▸ **EXERCISE**:
The output must match the entries below exactly.

▸ **MATERIAL PROVIDED**:
[Start of Attachment]

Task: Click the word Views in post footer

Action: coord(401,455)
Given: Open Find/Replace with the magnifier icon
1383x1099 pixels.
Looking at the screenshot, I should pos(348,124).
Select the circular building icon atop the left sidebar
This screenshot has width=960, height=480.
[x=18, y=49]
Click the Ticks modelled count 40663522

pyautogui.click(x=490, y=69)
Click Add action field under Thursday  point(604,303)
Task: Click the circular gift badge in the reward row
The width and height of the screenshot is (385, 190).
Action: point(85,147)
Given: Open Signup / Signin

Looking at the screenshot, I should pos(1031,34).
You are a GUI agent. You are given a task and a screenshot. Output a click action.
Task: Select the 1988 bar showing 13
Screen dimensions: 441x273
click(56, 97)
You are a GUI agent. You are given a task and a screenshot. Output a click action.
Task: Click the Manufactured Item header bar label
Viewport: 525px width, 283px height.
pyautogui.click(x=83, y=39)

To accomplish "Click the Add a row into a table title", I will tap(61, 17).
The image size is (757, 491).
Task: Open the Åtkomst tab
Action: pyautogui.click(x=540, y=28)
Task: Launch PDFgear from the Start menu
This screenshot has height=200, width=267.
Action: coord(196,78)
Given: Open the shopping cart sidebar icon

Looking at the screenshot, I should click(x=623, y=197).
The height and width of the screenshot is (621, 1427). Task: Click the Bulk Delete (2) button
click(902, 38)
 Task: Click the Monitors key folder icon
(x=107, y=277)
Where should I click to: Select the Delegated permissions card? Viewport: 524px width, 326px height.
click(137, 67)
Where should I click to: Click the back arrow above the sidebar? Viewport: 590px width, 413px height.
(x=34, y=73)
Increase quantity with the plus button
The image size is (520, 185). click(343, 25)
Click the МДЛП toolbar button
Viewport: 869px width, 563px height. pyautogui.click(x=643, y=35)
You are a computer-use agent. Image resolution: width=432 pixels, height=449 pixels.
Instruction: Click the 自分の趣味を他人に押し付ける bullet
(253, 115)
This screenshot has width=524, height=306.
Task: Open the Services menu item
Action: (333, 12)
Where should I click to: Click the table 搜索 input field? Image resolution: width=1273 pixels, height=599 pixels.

[End of Attachment]

▸ **FINISHED EXERCISE**:
Task: Click the word Views in post footer

Action: coord(401,455)
Given: Open Find/Replace with the magnifier icon
1383x1099 pixels.
Looking at the screenshot, I should pos(348,124).
Select the circular building icon atop the left sidebar
This screenshot has width=960, height=480.
[x=18, y=49]
Click the Ticks modelled count 40663522

pyautogui.click(x=490, y=69)
Click Add action field under Thursday  point(604,303)
Task: Click the circular gift badge in the reward row
The width and height of the screenshot is (385, 190).
Action: point(85,147)
Given: Open Signup / Signin

Looking at the screenshot, I should pos(1031,34).
You are a GUI agent. You are given a task and a screenshot. Output a click action.
Task: Select the 1988 bar showing 13
Screen dimensions: 441x273
click(56, 97)
You are a GUI agent. You are given a task and a screenshot. Output a click action.
Task: Click the Manufactured Item header bar label
Viewport: 525px width, 283px height.
pyautogui.click(x=83, y=39)

To accomplish "Click the Add a row into a table title", I will tap(61, 17).
The image size is (757, 491).
Task: Open the Åtkomst tab
Action: pyautogui.click(x=540, y=28)
Task: Launch PDFgear from the Start menu
This screenshot has height=200, width=267.
Action: coord(196,78)
Given: Open the shopping cart sidebar icon

Looking at the screenshot, I should click(x=623, y=197).
The height and width of the screenshot is (621, 1427). Task: Click the Bulk Delete (2) button
click(902, 38)
 Task: Click the Monitors key folder icon
(x=107, y=277)
Where should I click to: Select the Delegated permissions card? Viewport: 524px width, 326px height.
click(137, 67)
Where should I click to: Click the back arrow above the sidebar? Viewport: 590px width, 413px height.
(x=34, y=73)
Increase quantity with the plus button
The image size is (520, 185). click(343, 25)
Click the МДЛП toolbar button
Viewport: 869px width, 563px height. pyautogui.click(x=643, y=35)
You are a computer-use agent. Image resolution: width=432 pixels, height=449 pixels.
Instruction: Click the 自分の趣味を他人に押し付ける bullet
(253, 115)
This screenshot has width=524, height=306.
Task: Open the Services menu item
Action: (333, 12)
Where should I click to: Click the table 搜索 input field? Image resolution: width=1273 pixels, height=599 pixels.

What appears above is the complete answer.